Enrico Morabito, il professore picchiato sotto casa sua a Casavatore, è tornato a parlare dell’episodio di violenza che lo ha visto protagonista definendo anche i ragazzi vittime di un sistema sbagliato.
Stando al suo racconto, il docente è stato pestato a sangue sotto casa da un gruppo di uomini tra i 40 ed i 50 anni, probabilmente perché la mattina aveva sgridato una classe che stava facendo chiasso disturbando anche gli altri alunni dell’istituto.
“Io come tanti altri sono un docente precario, in quella scuola ho fatto una supplenza di 7 giorni. Nell’ultimo giorno la classe aveva cominciato a dar di matto, ho messo una nota di classe ma loro continuavano a fare i fatti loro. A quel punto li ho richiamati ancor più aspramente dicendo che la scuola poteva decidere di sospenderli, abbassare i voti, separarli dai loro compagni” – ha raccontato rivolgendosi all’Ansa.

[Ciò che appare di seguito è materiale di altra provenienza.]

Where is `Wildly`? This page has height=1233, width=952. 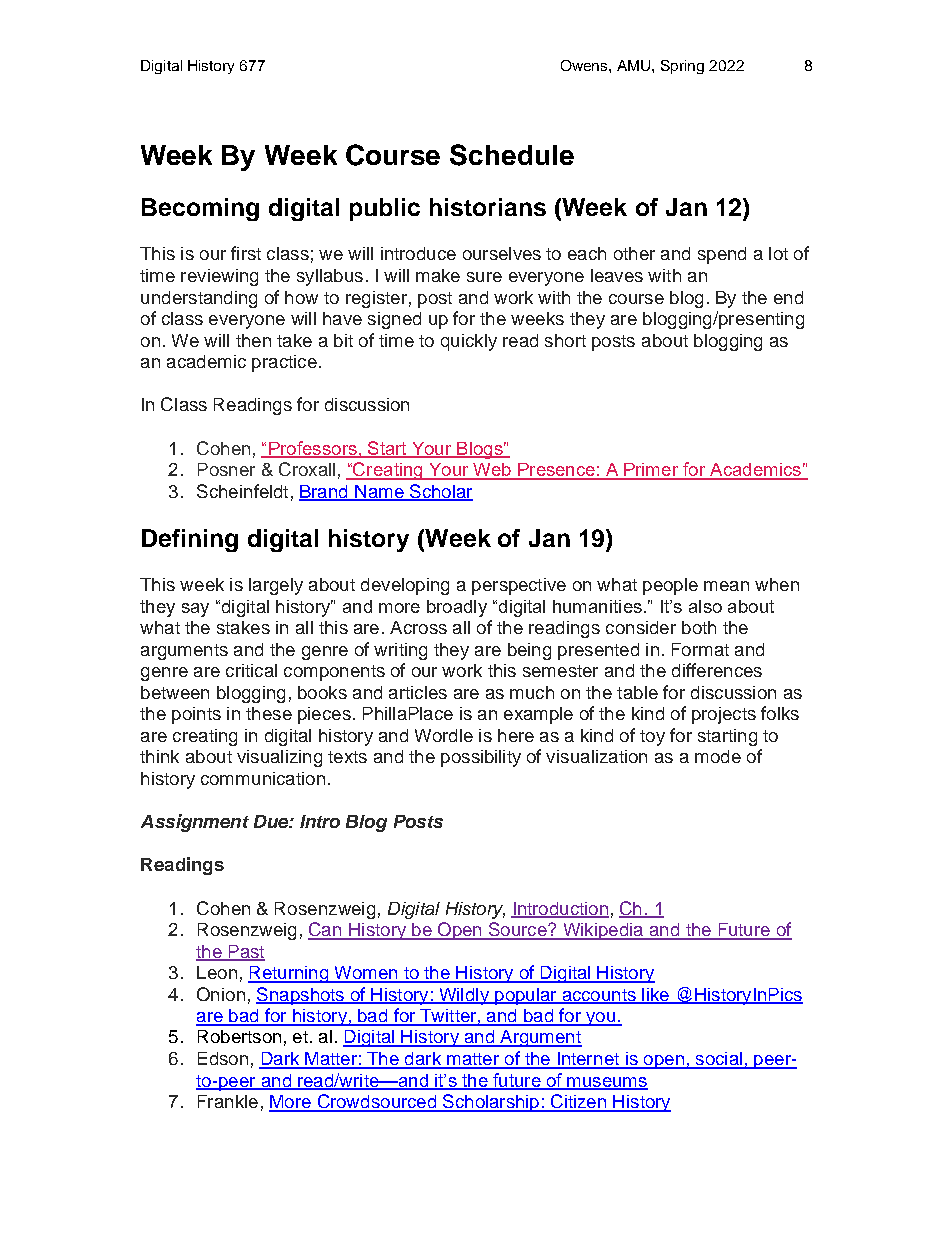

“Il pomeriggio citofonano mia mamma dicendo di essere miei amici. Io, convinto di trovare i miei studenti, mi ritrovo cinque balordi. A quel punto inizia il pestaggio. Per non farmi fuggire mi mantengono le mani, la gamba, mi prendono a calci e pugni. Uno di loro mi prende per i capelli e mi sbatte con la testa contro il vetro del palazzo che si sporca di sangue e poi vanno via dicendomi di non tornare più a scuola e di non denunciare i carabinieri”.

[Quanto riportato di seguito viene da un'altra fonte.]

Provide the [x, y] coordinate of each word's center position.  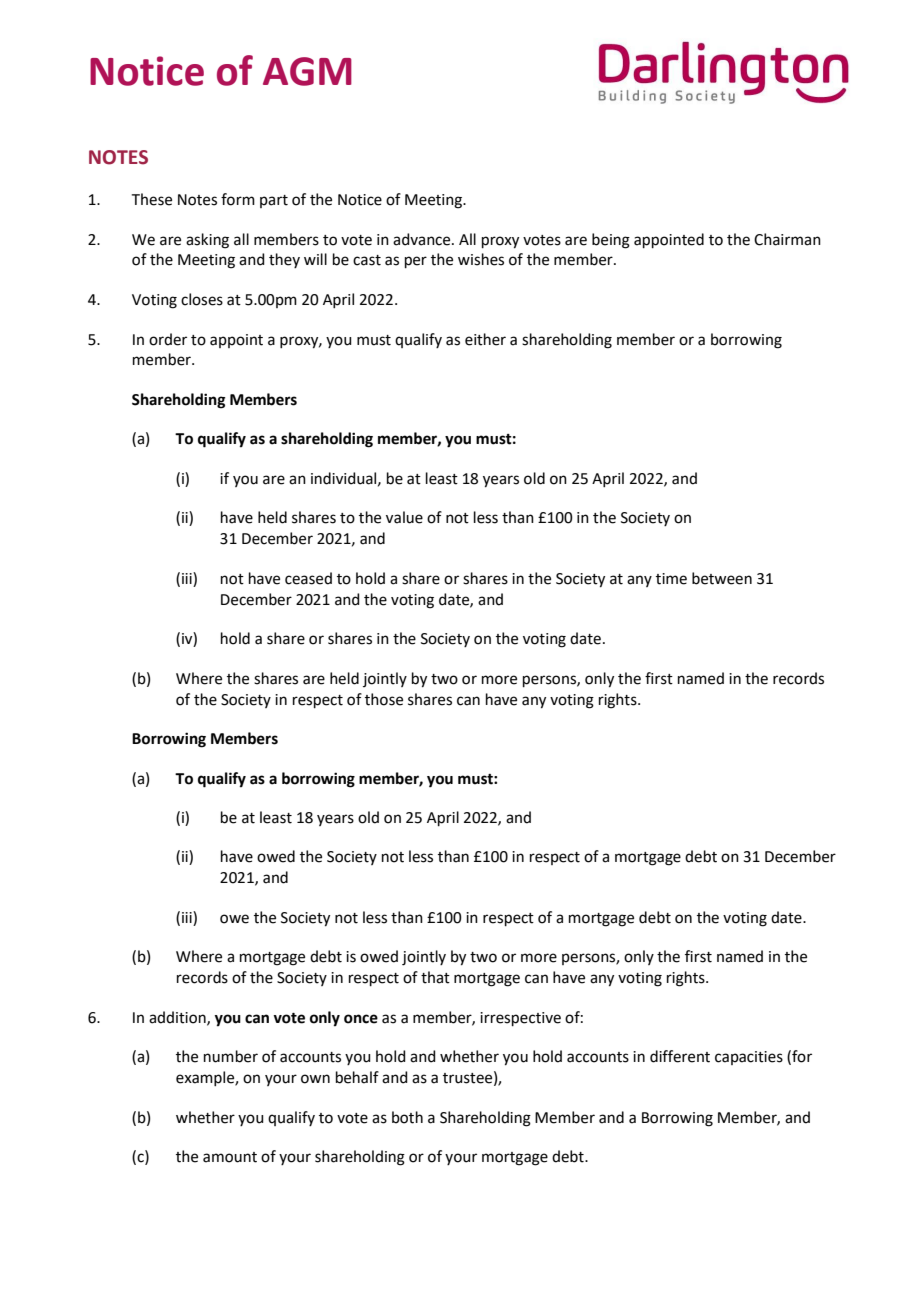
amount [230, 1157]
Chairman [787, 239]
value [404, 517]
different [680, 1056]
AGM [307, 71]
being [611, 241]
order [168, 339]
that [435, 977]
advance [423, 239]
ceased [308, 578]
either [485, 339]
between [722, 578]
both [407, 1117]
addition [178, 1018]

Un gesto da condannare ma che vede come vittime anche gli stessi ragazzi: “Non sappiamo se si tratta d i genitori o mandanti ma io non voglio neanche generalizzare. In quella classe ci sono tanti bravi ragazzi ma anche nella stessa scuola. Il preside è molto addolorato per quanto ho accaduto”.
“E’ un episodio che ci parla di generazioni che non hanno più il rispetto delle regole, delle persone, non amano più, sono incattiviti e arrabbiati. Parlo non solo di ragazzini ma anche di genitori che non sanno più educare alle regole ai propri figli.

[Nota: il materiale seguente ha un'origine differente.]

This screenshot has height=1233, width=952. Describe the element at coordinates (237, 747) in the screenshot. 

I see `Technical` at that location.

“Le vittime siamo in due: io e i ragazzi. Io che ho subito l’aggressione e loro ai quali viene mostrata una società falsata, basata non sull’amore e sul rispetto delle regole ma sull’odio. Ci tornerei in quella classe per guardare in faccia anche i figli dei miei aggressori e dirgli che non ho nulla contro di loro, li ho anche perdonati, li voglio sempre bene ma questo non è il modo di agire”.
“Ho la voglia e la forza di voler andare avanti. Ho ricevuto tanta solidarietà da parte di ex alunni ed ex presidi di scuole dove ho lavorato, dei genitori dell’accademia di cinema di Casalnuovo dove insegno. Sono venuti anche a casa. Sto ricevendo messaggi di solidarietà a livello nazionale. Mi stanno raccontando che questi episodi stanno succedendo in tutte le scuole, non ultimo a Torino. C’è un problema molto grosso a livello nazionale non locale” – ha concluso.